Il ressort de ces textes que,
dans les sociétés plus anciennes (c’est-à-dire d’avant le dix-neuvième siècle),
on faisait recours à la catégorie de monstruosité quand on avait affaire à des
crimes qualifiées d’« atroces », d’« incompréhensibles » ou
d’« impardonnables ». La liste de ces types de crime était alors
assez précise et comportait toujours le parricide, le matricide, les
infanticides (assassiner ses parents ou ses enfants est en effet beaucoup plus
monstrueux que d’autres meurtres) mais également des crimes politiques tel le
régicide. Cette notion opérait comme une sorte de boite noire.

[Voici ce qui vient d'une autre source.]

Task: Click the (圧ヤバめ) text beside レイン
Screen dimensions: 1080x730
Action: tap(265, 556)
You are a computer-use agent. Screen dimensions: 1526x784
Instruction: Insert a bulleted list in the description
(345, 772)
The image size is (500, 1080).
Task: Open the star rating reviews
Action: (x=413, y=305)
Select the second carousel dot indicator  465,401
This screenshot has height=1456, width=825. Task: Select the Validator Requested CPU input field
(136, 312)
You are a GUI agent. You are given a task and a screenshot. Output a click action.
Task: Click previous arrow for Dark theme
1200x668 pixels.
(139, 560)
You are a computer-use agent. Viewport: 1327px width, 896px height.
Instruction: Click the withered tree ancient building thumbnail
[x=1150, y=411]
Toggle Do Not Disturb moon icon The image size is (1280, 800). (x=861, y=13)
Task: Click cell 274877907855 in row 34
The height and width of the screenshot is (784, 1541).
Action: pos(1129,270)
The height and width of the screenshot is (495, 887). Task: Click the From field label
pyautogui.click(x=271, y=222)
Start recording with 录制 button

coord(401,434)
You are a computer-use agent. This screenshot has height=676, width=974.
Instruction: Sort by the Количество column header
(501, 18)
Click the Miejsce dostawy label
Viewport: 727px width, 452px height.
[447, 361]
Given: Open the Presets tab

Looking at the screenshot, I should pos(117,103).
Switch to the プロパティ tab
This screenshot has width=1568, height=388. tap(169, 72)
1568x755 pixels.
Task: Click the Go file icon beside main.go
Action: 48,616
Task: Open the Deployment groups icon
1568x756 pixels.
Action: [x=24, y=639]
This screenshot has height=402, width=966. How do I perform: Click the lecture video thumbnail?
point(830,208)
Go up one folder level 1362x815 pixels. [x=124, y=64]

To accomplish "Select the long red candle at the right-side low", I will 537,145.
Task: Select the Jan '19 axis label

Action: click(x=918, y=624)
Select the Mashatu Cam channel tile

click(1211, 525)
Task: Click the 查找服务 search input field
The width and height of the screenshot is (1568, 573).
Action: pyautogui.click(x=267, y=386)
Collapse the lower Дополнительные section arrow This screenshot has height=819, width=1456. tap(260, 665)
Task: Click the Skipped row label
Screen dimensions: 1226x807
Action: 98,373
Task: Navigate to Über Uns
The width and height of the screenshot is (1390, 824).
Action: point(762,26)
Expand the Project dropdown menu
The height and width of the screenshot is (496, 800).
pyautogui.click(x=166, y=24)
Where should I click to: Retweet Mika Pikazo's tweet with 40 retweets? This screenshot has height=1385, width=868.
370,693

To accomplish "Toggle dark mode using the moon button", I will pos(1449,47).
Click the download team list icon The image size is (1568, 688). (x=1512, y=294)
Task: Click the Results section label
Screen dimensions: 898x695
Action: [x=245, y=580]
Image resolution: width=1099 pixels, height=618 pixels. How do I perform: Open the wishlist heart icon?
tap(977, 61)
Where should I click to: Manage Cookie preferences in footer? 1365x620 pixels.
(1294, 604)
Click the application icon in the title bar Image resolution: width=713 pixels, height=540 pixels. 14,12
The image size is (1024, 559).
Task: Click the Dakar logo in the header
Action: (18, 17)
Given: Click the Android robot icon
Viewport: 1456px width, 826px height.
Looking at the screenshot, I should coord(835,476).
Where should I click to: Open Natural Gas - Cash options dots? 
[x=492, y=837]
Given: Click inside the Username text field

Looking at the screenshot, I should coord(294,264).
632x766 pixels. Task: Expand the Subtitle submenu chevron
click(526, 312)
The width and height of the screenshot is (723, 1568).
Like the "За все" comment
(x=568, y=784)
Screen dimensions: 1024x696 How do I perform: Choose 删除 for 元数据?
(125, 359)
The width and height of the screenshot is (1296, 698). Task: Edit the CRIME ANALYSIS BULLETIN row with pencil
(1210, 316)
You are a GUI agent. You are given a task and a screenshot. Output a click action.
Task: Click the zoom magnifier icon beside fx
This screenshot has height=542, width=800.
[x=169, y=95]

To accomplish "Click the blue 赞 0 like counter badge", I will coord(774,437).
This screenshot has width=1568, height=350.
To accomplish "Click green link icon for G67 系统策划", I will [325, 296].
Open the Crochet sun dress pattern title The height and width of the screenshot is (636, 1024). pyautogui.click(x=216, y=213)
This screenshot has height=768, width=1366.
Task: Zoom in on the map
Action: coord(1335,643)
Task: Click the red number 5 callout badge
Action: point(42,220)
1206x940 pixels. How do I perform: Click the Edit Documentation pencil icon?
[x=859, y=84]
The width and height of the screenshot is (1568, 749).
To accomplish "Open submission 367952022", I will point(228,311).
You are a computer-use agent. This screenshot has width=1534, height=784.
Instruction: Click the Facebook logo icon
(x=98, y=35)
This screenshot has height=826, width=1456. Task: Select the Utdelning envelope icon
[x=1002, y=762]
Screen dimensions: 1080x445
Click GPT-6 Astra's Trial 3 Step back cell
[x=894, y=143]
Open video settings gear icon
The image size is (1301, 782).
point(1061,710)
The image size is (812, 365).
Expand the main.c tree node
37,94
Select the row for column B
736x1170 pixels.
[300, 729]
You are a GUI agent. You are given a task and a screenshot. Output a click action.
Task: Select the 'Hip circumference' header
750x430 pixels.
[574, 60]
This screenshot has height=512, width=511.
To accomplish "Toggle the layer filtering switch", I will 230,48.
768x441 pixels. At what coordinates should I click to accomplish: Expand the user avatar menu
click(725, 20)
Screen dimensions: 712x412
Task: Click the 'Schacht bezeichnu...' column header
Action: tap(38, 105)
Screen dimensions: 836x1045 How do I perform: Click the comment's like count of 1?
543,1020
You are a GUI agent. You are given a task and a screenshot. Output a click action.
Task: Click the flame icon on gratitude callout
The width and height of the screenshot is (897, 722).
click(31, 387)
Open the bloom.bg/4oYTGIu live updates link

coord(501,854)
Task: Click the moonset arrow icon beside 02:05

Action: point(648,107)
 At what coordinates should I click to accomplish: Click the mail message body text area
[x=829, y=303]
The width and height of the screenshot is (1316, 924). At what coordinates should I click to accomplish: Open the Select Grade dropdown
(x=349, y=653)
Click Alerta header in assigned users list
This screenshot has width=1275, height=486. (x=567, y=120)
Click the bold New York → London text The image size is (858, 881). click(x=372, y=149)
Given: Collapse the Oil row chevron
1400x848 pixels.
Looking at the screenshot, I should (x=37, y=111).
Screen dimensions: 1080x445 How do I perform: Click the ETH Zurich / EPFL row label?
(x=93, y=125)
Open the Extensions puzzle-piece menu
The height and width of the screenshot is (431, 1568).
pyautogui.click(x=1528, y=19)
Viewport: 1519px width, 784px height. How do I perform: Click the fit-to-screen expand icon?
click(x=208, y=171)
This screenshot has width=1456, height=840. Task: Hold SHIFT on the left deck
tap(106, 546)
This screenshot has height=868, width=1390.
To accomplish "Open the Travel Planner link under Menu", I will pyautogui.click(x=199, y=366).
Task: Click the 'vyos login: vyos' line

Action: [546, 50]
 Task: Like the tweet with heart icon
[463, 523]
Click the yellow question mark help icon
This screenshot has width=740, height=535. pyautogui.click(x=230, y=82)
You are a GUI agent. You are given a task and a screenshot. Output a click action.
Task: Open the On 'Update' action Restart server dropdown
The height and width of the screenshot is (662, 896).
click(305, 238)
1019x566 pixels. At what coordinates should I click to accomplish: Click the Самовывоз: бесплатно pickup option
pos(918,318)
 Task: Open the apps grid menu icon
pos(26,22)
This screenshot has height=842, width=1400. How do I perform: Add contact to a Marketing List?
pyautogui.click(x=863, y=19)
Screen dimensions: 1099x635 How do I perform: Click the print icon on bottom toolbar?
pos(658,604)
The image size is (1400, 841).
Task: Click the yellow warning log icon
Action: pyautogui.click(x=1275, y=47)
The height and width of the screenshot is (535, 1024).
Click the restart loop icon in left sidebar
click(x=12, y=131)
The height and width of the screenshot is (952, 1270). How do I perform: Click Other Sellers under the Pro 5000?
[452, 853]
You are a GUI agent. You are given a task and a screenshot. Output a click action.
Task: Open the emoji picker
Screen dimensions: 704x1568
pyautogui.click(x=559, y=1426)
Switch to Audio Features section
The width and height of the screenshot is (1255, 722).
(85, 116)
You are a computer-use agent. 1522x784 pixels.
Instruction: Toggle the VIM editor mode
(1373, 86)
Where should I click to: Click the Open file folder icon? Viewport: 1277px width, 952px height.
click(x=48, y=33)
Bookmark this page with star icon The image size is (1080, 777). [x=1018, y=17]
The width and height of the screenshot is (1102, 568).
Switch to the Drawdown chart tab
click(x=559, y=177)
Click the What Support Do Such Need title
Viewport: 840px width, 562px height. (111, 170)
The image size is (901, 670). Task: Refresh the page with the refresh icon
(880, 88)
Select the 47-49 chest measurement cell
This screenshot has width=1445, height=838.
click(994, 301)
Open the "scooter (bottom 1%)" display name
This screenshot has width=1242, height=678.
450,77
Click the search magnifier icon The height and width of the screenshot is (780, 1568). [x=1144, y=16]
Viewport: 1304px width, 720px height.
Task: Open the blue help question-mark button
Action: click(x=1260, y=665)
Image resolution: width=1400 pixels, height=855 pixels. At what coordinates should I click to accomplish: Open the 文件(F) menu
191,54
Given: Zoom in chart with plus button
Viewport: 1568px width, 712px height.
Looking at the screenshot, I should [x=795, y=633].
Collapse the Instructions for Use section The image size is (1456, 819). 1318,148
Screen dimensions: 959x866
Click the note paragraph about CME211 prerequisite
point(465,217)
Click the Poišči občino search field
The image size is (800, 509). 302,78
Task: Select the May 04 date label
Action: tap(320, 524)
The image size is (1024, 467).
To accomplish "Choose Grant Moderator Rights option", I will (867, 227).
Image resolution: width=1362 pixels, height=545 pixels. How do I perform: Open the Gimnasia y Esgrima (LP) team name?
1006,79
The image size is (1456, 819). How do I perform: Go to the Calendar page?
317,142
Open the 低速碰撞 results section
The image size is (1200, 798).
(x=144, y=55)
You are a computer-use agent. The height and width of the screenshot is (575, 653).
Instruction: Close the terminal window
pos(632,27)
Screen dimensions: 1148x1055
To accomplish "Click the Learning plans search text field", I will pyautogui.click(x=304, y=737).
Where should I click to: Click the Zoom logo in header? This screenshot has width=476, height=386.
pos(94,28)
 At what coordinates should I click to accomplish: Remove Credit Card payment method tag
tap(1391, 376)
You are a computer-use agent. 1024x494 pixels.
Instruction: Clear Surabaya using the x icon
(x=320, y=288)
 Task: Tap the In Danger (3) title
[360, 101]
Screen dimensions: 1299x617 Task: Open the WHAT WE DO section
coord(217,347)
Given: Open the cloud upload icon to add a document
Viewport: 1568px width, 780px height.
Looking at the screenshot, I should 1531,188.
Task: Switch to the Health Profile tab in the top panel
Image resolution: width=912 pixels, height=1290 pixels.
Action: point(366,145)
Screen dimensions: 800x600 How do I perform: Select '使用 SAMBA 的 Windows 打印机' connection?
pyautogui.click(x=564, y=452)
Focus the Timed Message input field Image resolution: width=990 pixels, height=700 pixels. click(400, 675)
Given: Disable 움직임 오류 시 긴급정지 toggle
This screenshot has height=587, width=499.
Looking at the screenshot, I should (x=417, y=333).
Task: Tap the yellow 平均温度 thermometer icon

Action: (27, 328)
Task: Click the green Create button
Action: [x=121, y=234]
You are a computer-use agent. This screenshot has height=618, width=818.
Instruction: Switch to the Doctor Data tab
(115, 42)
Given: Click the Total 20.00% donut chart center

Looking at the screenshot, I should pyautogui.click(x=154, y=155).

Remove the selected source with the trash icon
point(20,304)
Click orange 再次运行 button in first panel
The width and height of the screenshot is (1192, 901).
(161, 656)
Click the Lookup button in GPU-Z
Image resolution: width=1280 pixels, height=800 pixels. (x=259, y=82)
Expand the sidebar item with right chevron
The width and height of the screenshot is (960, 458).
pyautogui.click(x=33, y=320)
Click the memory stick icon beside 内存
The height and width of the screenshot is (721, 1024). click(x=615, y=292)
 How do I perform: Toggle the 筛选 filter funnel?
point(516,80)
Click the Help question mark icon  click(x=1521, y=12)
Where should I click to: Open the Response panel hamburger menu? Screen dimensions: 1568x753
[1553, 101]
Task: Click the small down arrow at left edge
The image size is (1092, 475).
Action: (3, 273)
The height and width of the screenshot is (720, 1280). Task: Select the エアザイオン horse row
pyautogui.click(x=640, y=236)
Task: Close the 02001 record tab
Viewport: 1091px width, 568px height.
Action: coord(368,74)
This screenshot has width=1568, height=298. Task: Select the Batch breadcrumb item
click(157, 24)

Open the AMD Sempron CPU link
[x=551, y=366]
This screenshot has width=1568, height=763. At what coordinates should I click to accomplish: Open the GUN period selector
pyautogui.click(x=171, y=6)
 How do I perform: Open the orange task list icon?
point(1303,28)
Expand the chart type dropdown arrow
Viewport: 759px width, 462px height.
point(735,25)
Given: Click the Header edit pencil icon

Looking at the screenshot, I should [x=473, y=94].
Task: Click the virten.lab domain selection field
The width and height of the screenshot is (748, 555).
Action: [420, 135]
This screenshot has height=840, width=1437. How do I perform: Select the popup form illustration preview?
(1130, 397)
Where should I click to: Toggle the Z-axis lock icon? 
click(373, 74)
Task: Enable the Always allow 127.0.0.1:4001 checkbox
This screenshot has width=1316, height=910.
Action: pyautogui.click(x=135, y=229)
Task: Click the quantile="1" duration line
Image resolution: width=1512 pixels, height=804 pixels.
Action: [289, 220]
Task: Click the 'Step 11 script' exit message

Au début du 19° siècle, entrant
alors dans un âge rationaliste, on a voulu distinguer entre ce qui relevait de
la folie (d’où le travail des psychiatres, aboutissant en particulier au développement
de la notion de perversion) et ce qui relevait de la faute (et méritait donc un
jugement).
Remarquons que cette distinction
est toujours en cours : on l’a vu récemment en Norvège à l’occasion de la
série de meurtres commis par Anders Breivik puisqu’il a d’abord
été classé comme fou, donc comme irresponsable, avant d’être reconsidéré comme
responsable de ses actes et donc susceptible de passer en jugement.
Ce problème – distinguer crime
et folie - est en vérité politiquement déterminé ; on y retrouve en effet
deux attitudes fondamentalement différentes (j’ai appelé cela « le
grand partage bourgeois »).
— Il y a d’un côté
une tradition libérale et conservatrice
qui, pour « défendre la société », accepte la possibilité d’être à la
fois fou et criminel (ce qui est une contradiction dans les termes…). Cette
tradition reconstitue l’équivalent du monstre mais cette fois dans le cadre
d’un langage scientifique. Michel Foucault a montré que la notion qui redevient
alors centrale est celle de dangerosité,
soit l’idée de l’individu dangereux c’est-à-dire de l’individu se situant
au-delà de la frontière entre folie et perversion.
— D’un autre côté,
il y a la position anarchiste ou anti-autoritaire, pour laquelle il ne faut pas
se focaliser sur la personnalité mais comprendre comment on a fabriqué un
individu capable de tout cela, et donc, pour cela, se retourner vers la
société, vers les conditions dans lesquelles les individus sont formés ou
déformés, poussés à commettre l’atroce (quoiqu’il puisse leur en coûter) par
des conditions de vie ou par un environnement insupportable qui ne le leur
laisse plus d’autre échappatoire.
La question est alors :
comment se fait-il que ce partage soit tellement instable, que périodiquement
les catégorisations rassurantes volent en éclat et qu’on voit ressurgir sous
d’autres noms quelque chose qui évoque la monstruosité ?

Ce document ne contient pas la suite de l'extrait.